Dataset records:
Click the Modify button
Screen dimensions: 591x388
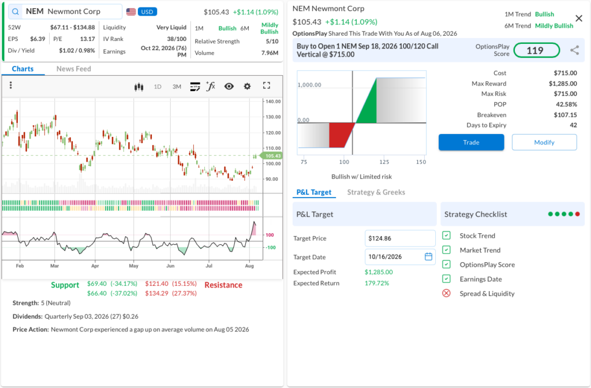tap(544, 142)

...

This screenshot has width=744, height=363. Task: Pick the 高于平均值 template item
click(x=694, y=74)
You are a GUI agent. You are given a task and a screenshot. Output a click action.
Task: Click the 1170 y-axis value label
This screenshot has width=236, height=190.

* * *

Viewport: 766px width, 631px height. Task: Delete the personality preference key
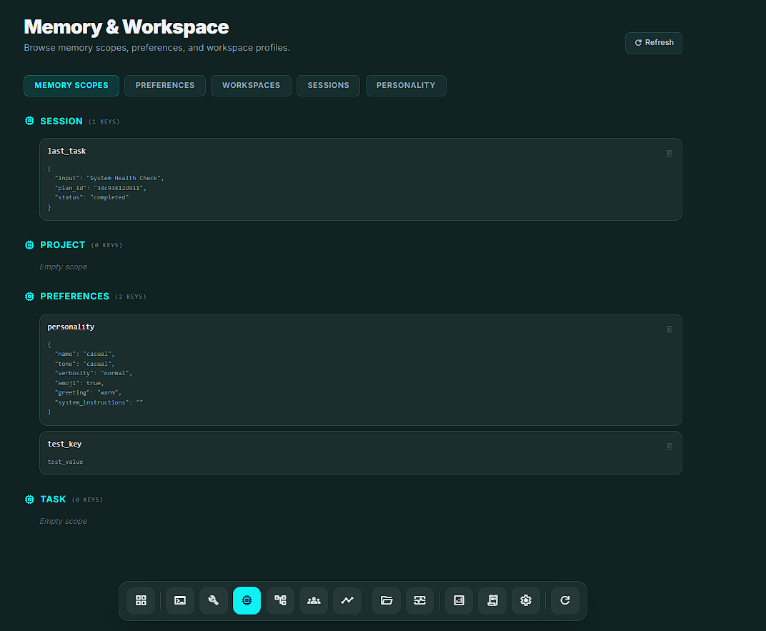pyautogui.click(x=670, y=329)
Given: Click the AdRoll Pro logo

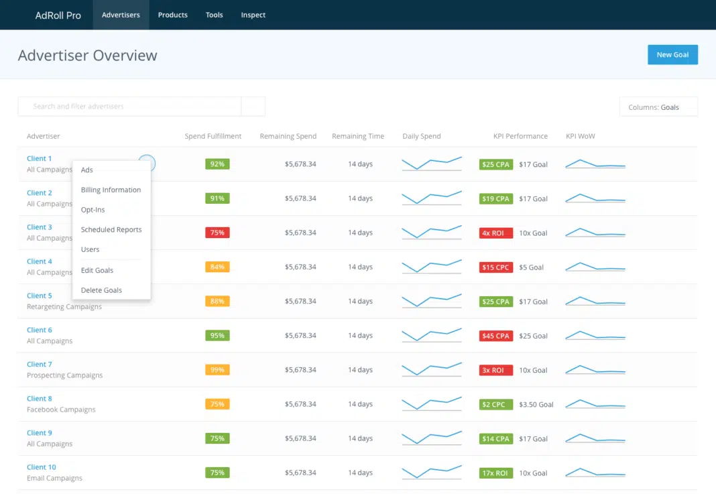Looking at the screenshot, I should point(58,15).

Task directions:
Above are some records; copy exactly the lines from the one with "Task: Click the 1170 y-axis value label" through the one with "This screenshot has width=236, height=190.", both included, and no others.

Task solution:
Task: Click the 1170 y-axis value label
This screenshot has width=236, height=190.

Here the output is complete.